Output the part of the data that opens with the line containing "Task: Pick the dark brown color swatch" and closes with the line containing "will tap(180, 280).", both included, as a Markdown table with the columns Row and Entry. Number each line in Row, put its text in Entry, and leave out blank lines.

-- Start --

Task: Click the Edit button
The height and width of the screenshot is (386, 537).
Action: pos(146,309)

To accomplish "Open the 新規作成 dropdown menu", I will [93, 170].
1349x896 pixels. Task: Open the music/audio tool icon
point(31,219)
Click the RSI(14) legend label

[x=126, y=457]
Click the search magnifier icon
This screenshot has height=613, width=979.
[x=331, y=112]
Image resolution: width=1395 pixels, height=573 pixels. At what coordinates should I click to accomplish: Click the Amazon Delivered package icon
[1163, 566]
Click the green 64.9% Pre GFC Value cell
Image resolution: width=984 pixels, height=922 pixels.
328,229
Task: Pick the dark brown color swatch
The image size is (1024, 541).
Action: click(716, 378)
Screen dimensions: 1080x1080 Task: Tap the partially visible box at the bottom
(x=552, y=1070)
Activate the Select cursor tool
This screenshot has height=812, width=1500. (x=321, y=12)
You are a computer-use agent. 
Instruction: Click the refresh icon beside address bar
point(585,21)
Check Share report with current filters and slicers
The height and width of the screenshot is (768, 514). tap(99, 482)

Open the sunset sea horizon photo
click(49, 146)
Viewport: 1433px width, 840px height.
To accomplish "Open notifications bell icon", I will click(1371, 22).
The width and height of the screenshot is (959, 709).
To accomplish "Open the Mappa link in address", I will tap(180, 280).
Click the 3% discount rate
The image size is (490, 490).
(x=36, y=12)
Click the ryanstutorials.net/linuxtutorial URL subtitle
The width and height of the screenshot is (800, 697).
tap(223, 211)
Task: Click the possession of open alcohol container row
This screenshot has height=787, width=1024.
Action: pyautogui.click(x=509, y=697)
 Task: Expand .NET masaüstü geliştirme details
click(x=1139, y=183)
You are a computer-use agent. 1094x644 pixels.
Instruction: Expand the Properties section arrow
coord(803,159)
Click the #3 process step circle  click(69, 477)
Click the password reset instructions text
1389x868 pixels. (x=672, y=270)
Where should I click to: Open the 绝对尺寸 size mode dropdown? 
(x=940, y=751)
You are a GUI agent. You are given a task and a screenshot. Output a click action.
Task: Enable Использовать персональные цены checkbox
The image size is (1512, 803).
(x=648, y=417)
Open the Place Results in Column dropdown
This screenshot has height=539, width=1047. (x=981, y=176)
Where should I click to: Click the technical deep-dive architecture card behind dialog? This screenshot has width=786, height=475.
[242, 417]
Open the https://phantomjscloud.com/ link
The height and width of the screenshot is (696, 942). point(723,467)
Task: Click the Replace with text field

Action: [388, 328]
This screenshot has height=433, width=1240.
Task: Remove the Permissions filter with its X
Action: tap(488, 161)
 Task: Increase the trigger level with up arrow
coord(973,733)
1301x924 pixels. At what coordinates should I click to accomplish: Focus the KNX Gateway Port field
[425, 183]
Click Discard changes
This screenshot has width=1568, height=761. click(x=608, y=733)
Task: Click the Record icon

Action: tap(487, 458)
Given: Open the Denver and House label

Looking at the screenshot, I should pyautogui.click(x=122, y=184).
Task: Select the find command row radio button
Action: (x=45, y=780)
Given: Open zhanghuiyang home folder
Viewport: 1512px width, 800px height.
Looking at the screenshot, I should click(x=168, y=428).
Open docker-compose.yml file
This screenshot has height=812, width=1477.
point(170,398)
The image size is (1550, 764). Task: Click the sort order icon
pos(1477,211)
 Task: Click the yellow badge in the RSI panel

-- End --

◆ FINAL RESULT ◆
| Row | Entry |
|---|---|
| 1 | Task: Pick the dark brown color swatch |
| 2 | The image size is (1024, 541). |
| 3 | Action: click(716, 378) |
| 4 | Screen dimensions: 1080x1080 Task: Tap the partially visible box at the bottom |
| 5 | (x=552, y=1070) |
| 6 | Activate the Select cursor tool |
| 7 | This screenshot has height=812, width=1500. (x=321, y=12) |
| 8 | You are a computer-use agent.  |
| 9 | Instruction: Click the refresh icon beside address bar |
| 10 | point(585,21) |
| 11 | Check Share report with current filters and slicers |
| 12 | The height and width of the screenshot is (768, 514). tap(99, 482) |
| 13 | Open the sunset sea horizon photo |
| 14 | click(49, 146) |
| 15 | Viewport: 1433px width, 840px height. |
| 16 | To accomplish "Open notifications bell icon", I will click(1371, 22). |
| 17 | The width and height of the screenshot is (959, 709). |
| 18 | To accomplish "Open the Mappa link in address", I will tap(180, 280). |